Have you ever had one of those moments where you thought everything was rolling along the way it always has, the way it is supposed to and then come screaming to a blinding halt? 
You ask yourself,  "Who have I been fooling all this time? What was I thinking!?" 

No matter what path I took or who I saw myself as or would be, I've always been an artist. I have the preschool scrapbooks lovingly put together by my Mother to prove it. That's me. So what happened?
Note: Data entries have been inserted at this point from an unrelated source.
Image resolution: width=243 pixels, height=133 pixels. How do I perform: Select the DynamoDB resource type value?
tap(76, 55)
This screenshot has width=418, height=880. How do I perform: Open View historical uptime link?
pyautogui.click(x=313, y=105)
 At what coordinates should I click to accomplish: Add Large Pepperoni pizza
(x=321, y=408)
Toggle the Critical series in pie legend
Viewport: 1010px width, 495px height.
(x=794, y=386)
I have to step back and really stop. Figure this out. Am I fooling myself? 
I make art. 
For who? Me? For the show I hope to get into? For the person who wants to use my artistic ability because its exactly what they're looking for? 
What happens when no one wants it or I don't get accepted or worse yet, that feeling disappears? The inspiration is gone? I feel it happening. Defeated. Ignored. Tapped out. 
I recently applied and was denied entry into a local art show. I thought my stuff was pretty good? I love my pieces and its painful when I'm rejected. 
When I'M REJECTED. 
Well, I know I'm taking it personally. That's just how it feels. 

So now what? 

This is what. I will make my own inspiration. I will find it alive and breathing. Living all around me. I am going to search it out and surround myself with art. I will live it. Breath it. Admire it. Envy it. 
I will find other artists. I will learn new ways to express my creative spirit. I want to bleed in color and breathe it all in. I will start right now and do this for an entire year straight. 

I make art. For who?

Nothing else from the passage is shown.